--- ПРЕДЛОЖЕННЫЙ ОТРЫВОК ---
····················

Аркадий Белинков Письма однодельцу
Аркадий Белинков
Письма однодельцу
26.1.1957. Москва
Дорогой Генрих!
Позавчера я приехал в Москву и прочел Вашу телеграмму. Благодарю Вас. Желаю Вам добра, успеха и возвращения. По телефону разговаривал с Вашей мамой. В ближайшие дни заеду к ней.
Настроение у нас превосходное. Мы по преимуществу поднимаем бокалы и произносим тосты за наших общих знакомых, которых еще недавно оплевывали. Возрождаем традицию и идем от победы к победе.
Писать мне ужасно не хочется, и я все время под разными предлогами отбояриваюсь сам от себя. Книжка о Тынянове, которую я делаю, радости и счастья мне не приносит. И вообще по части радости и счастья планета наша мало оборудована…
Будучи скептиком и картезианцем, я никогда, впрочем, на радость и счастье особенно не рассчитывал. Но у меня были надежды на то, что несколько месяцев по возвращении можно будет пить счастье бытия, не размышляя над некоторыми тезисами социологии Планеты. Получилось же несколько иначе. Но уже здесь виноват я сам. Из всех предметов домашнего обихода я начал ценить по преимуществу веревку.

····················

--- КОРОТКОЕ ЗАДАНИЕ ---
Ответьте по отрывку выше на три вопроса:
1. С кем автор разговаривал по телефону?
2. О ком книжка, над которой работает автор?
3. Какой предмет домашнего обихода автор, по его словам, начал ценить по преимуществу?

[Записи для поиска слов и элементов]

····················

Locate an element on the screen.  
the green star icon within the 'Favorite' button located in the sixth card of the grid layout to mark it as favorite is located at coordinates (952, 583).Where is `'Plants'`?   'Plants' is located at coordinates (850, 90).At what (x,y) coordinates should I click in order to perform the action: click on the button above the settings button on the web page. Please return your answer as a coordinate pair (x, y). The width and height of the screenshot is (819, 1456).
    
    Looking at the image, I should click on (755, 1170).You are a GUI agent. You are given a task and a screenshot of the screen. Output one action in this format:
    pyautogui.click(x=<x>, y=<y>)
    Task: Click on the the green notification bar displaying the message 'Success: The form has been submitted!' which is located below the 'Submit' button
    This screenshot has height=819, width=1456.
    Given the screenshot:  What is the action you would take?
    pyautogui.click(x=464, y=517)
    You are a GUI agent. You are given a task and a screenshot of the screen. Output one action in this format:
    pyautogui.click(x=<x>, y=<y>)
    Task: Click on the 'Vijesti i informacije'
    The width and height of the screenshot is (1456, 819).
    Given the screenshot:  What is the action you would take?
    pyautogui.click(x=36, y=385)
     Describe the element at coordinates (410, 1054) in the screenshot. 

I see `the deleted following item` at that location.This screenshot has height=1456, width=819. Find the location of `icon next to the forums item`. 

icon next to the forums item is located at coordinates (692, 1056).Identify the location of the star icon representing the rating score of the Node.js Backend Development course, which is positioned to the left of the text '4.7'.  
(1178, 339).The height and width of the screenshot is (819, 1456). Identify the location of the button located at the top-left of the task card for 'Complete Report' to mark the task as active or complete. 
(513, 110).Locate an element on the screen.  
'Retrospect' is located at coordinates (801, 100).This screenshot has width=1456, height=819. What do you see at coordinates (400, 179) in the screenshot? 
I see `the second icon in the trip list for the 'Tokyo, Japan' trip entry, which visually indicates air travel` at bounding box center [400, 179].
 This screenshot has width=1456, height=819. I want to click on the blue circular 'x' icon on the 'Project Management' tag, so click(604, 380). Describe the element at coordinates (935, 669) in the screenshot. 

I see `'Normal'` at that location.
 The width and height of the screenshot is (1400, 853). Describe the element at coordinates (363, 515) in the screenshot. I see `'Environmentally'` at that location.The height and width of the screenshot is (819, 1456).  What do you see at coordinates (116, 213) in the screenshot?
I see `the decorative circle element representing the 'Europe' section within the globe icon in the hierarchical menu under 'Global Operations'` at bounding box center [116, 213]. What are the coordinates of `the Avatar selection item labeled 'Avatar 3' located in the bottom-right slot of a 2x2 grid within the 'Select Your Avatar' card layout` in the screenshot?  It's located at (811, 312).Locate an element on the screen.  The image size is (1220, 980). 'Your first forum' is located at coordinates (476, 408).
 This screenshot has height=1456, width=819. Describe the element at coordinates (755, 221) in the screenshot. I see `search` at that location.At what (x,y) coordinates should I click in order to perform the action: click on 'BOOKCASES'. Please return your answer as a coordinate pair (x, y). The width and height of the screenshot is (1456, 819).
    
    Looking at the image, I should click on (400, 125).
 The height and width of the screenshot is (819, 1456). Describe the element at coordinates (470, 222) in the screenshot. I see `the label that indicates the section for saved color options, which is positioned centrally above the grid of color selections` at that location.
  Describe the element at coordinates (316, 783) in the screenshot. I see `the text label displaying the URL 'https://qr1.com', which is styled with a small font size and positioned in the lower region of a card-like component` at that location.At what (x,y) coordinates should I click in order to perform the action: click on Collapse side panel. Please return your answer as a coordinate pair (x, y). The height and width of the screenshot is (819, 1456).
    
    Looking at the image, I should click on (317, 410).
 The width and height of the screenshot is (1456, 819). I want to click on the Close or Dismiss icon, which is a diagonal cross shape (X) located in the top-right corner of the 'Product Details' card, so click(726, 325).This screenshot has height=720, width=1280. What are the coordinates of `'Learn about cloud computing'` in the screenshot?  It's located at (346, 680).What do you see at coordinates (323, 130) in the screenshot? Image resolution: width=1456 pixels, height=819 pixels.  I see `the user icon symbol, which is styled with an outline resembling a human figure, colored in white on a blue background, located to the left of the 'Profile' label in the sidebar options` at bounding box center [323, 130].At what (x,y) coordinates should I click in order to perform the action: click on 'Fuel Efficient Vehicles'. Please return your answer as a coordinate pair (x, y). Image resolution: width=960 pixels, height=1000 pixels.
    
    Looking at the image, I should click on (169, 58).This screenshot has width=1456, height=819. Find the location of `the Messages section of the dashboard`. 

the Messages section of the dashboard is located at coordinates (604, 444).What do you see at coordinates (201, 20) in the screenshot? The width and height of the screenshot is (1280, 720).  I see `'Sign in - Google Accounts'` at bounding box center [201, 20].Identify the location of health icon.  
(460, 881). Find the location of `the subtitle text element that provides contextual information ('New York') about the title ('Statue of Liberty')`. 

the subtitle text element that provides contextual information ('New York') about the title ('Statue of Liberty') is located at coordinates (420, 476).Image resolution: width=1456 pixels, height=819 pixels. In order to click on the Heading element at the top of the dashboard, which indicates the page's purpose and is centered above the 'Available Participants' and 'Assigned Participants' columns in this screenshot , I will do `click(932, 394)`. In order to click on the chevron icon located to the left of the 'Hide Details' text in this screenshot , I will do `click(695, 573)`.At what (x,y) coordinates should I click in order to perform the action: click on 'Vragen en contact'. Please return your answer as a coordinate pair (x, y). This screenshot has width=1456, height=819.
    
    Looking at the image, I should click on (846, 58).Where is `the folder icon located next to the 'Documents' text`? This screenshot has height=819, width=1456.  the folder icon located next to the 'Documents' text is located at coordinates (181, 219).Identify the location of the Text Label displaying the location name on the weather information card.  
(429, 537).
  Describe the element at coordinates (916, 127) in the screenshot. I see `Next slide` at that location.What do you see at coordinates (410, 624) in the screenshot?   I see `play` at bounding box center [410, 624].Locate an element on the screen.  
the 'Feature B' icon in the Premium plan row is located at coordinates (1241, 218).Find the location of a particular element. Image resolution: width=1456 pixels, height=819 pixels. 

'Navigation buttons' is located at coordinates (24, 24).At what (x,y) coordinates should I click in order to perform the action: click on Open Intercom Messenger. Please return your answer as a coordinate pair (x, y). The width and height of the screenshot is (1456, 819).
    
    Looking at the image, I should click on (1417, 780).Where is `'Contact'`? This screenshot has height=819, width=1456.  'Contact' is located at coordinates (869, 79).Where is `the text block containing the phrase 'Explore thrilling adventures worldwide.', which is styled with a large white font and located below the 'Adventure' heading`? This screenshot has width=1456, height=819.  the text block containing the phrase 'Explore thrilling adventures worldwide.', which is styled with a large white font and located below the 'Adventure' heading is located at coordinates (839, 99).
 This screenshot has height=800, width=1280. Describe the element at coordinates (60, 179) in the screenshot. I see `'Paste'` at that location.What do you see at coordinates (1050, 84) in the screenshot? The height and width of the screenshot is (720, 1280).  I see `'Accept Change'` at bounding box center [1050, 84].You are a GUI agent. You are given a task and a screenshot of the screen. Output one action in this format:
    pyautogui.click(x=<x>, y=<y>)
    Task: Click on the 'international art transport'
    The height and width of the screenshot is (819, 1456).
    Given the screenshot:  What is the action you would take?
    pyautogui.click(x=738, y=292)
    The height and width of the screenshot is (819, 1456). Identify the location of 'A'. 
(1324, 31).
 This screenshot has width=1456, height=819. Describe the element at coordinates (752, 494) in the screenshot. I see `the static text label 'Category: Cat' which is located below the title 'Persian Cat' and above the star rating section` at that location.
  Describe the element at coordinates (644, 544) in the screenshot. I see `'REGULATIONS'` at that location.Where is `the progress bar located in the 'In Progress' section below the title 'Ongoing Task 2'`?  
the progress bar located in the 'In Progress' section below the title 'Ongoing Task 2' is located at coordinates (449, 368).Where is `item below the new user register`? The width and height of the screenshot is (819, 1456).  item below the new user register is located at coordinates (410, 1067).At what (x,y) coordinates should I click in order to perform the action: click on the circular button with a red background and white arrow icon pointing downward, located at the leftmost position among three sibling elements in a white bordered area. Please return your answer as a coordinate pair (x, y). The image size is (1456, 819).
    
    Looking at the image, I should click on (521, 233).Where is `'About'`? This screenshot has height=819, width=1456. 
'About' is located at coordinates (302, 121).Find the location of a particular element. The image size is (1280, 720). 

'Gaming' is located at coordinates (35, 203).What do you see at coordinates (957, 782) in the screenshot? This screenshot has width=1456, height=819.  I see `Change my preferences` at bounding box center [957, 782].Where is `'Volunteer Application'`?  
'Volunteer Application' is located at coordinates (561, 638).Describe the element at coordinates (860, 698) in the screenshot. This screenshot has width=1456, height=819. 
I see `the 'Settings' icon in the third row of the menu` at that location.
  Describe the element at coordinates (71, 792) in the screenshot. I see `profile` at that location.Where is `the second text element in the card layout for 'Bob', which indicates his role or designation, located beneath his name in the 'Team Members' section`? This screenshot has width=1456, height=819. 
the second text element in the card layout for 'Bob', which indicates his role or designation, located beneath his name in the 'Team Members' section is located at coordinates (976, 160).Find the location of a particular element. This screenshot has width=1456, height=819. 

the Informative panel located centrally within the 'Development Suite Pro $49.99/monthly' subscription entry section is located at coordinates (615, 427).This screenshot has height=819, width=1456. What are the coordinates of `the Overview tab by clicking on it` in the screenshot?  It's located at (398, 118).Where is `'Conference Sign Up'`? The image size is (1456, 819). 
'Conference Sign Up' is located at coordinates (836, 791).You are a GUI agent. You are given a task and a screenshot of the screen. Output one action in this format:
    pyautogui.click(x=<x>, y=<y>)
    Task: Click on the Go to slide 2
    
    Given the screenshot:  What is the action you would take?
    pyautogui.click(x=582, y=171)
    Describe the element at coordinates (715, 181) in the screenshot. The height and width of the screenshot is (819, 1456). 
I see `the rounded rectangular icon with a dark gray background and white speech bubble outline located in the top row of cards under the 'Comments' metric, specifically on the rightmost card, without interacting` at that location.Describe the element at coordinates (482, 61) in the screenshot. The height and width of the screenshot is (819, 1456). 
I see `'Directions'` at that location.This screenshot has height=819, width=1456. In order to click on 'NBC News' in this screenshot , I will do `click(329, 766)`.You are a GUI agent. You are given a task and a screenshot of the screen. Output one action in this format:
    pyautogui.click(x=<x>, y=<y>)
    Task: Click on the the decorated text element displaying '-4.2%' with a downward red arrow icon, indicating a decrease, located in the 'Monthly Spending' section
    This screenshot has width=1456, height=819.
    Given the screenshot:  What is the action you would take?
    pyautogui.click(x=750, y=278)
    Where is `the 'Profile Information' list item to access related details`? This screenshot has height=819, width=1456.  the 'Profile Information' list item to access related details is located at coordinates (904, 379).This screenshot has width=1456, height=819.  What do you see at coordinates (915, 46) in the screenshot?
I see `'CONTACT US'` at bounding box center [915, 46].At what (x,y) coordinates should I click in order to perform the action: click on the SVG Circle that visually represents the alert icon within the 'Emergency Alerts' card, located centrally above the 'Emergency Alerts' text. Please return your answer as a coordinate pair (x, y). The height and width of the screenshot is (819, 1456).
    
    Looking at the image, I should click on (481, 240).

····················

--- ОТВЕТ К ЗАДАНИЮ ---
1. С мамой Генриха.
2. О Тынянове.
3. Веревку.